Los tres científicos mencionados con anterioridad representan la ruptura completa ante las ideas religiosas al referirse al cielo no al lugar donde vive Padre, Hijo y Espíritu Santo; sino al hogar de los planetas. Y dan un paso más al decir que la Tierra no es el centro de nuestro sistema, sino el sol. Correcciones posteriores dirían que las órbitas no son circulares, sino elípticas y muchos más descubrimientos serían realizados gracias al perfeccionamiento de objetos como el telescopio.
En tanto que Descartes, Bacon y Hume entregan a la filosofía y a la ciencia métodos basados en principios matemáticos que desafían a la creencia dogmática. No hay nada que una institución como la Iglesia pueda dar por verdadero; son los sentidos y el rigor metodológico que las matemáticas brindan las que daran certeza y una calidad de verdad a los fenómenos que el experimentador testifica.
René Descartes, Arriba. La Mattrie, por su parte, nos entrega los primeros indicios del concepto de somatización al iniciar una búsqueda de la relación entra la psique y el cuerpo, donde el alma es una modificación del instinto que de una u otra forma es parte del cuerpo y no una inspiración divina. En este tenor, el alma es desprovista de todo cariz moral, y la sensación, gobernada por el cuerpo material, es elevada a la forma correcta de llevar la vida. Si los pensadores medievales dieron los primeros pasos para empezar a diferenciar el pensamiento teológico del fiosófico, los primeros padres de la ciencia rompen por completo la idea de Dios y de la divinidad como dueña absoluta de la verdad y elevan al método como la forma correcta de experimentar y entender la realidad a la que nos enfrentamos.

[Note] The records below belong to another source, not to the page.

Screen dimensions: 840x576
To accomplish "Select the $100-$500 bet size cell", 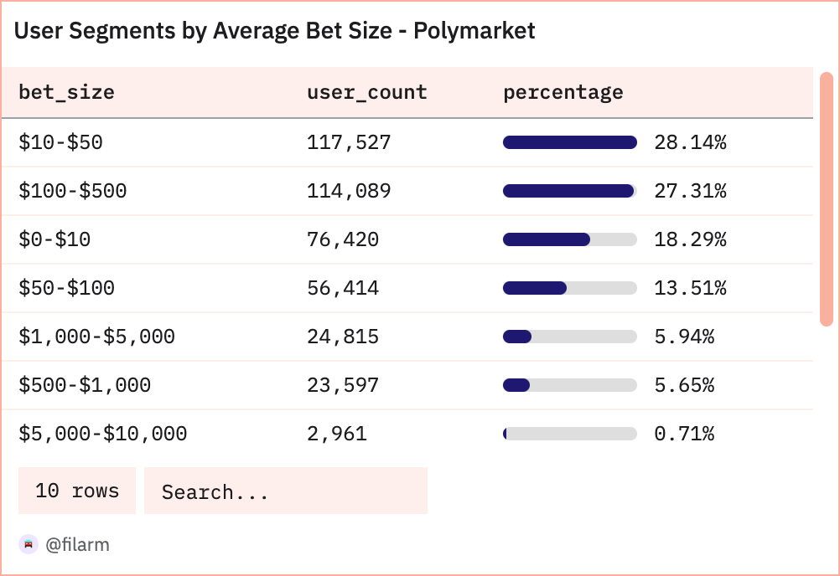I will click(73, 191).
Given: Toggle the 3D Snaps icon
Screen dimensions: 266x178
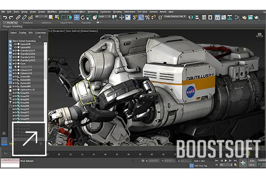Looking at the screenshot, I should 135,17.
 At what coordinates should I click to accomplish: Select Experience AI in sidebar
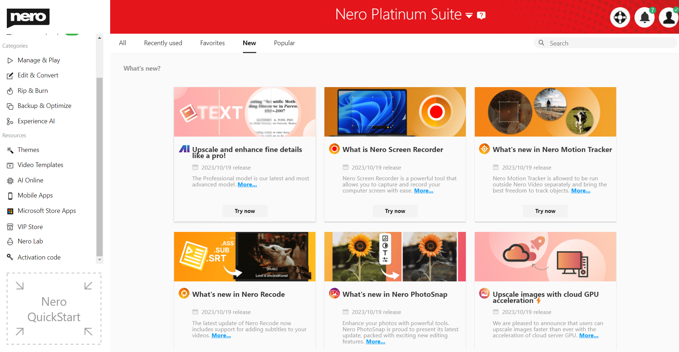tap(36, 121)
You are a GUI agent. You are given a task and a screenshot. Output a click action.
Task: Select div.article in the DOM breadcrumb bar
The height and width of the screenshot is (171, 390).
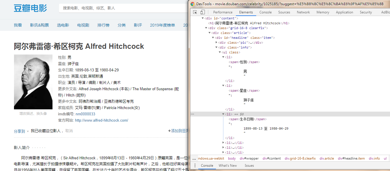click(x=327, y=158)
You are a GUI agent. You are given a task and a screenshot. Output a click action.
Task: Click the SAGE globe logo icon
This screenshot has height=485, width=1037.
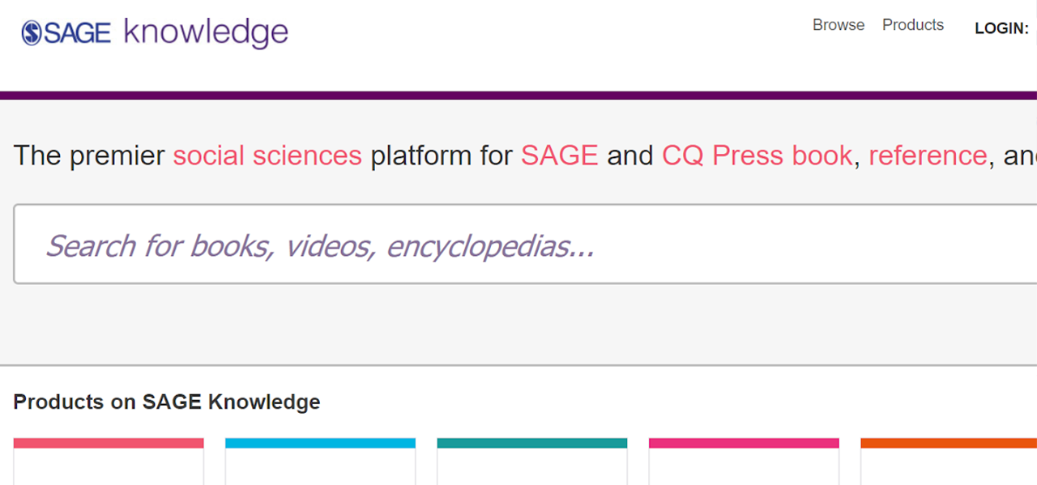pyautogui.click(x=32, y=33)
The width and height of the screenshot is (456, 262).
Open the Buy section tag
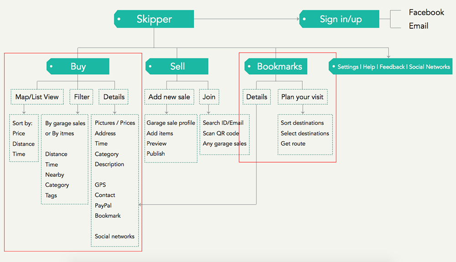coord(78,67)
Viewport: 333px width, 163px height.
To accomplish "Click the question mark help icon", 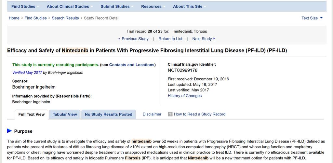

En la Edad Media, el pensamiento religioso dominaba todas las esferas de la vida humana. Como dice el vídeo Fé y razón en la filosofía medieval , disciplinas como la literatura,el arte, la propia filosofía y la vida diaria estaban estrechamente ligadas al mando de la Iglesia Católica con sede en el Vaticano y al mando del Papa, que fungía en ese entonces más el cargo político-militar de un estado totalitario.
Dos figuras insertas en el mundo del pensamiento religioso marcarían la pauta de cómo se manejaban los pensamientos, en el caso de San Agustín de Hipona, y como habrían de empezar a evolucionar, como bien lo establecería Santo Tomás de Aquino. El primero establecería que el pensamiento religioso se impondría en el caso de una incongruencia en el conocimiento, la divinidad pesaba mucho más que la razón; pero el segundo, al combinar el pensamiento aristotélico con la teología, indicaría que la razón era el punto de partida para empezar a conocer, pero el pensamiento religioso tendría la última palabra. Este fue el inicio de la ruptura entre filosofía y pensamiento religioso.
Entre tanto, la Iglesia se encargaba, mediante el tribunal del Santo Oficio, de castigar a las personas que atentaran contra los preceptos de la Iglesia. Para la misma, el pecado consistía en contradecir los principios de la Iglesia de manera flagrante, considerando los mandamientos de la institución y los diez mandamientos. Pero también, ideas que no estaban precisamente consideradas en estos últimos preceptos, pero que los jerarcas eclesiásticos consideraban escandalosas o atentatorias para el bien de los feligreses. Fue entonces que conceptos como la brujería, la idolatría, la herejía y la posesión fueron considerados actos contra el bien público y la Iglesia y fueron castigados por la Santa Inquisición.
La idea de la posesión demoníaca permeaba en e inconsciente de la Edad Media y era la explicación a la conducta errónea o desviada del individuo, tanto en la pérdida de la consciencia o la interacción con la realidad, así como conductas sexuales contrarias a las del promedio de la población de la época, o incluso las que la Iglesia consideraba como pertienentes, como es el sexo sólo con fines reproductivos y no recreativos.
Para las ciencias de la conducta, las ideas de Santo Tomás de Aquino y otros teóricos ayudaron a acercarse al problema del alma desde un punto de vista razonable, Y la demonología y el fenómeno de la posesión pondrían especial atención en los problemas del alma atribulada. El error de la Iglesia como institución fue reaccionar de manera punitiva a las diferentes manifestaciones en la conducta de los individuos de la época, consideradas dignas de castigo más que de entendimiento, tratamiento y cura. Este acercamiento al trastorno mental seguiría de manera velada por la ciencia en siglos venideros. Aún cuando la psiquiatría trataría de curar estas conductas, otras manifestaciones como la homosexualidad o ciertas filias serían consideradas delitos o actos dignos del castigo.
El estudio de la mente cambia a medida que descubrimos nuevas esferas biopsicosociales en las que el ser humano se va desarrollando.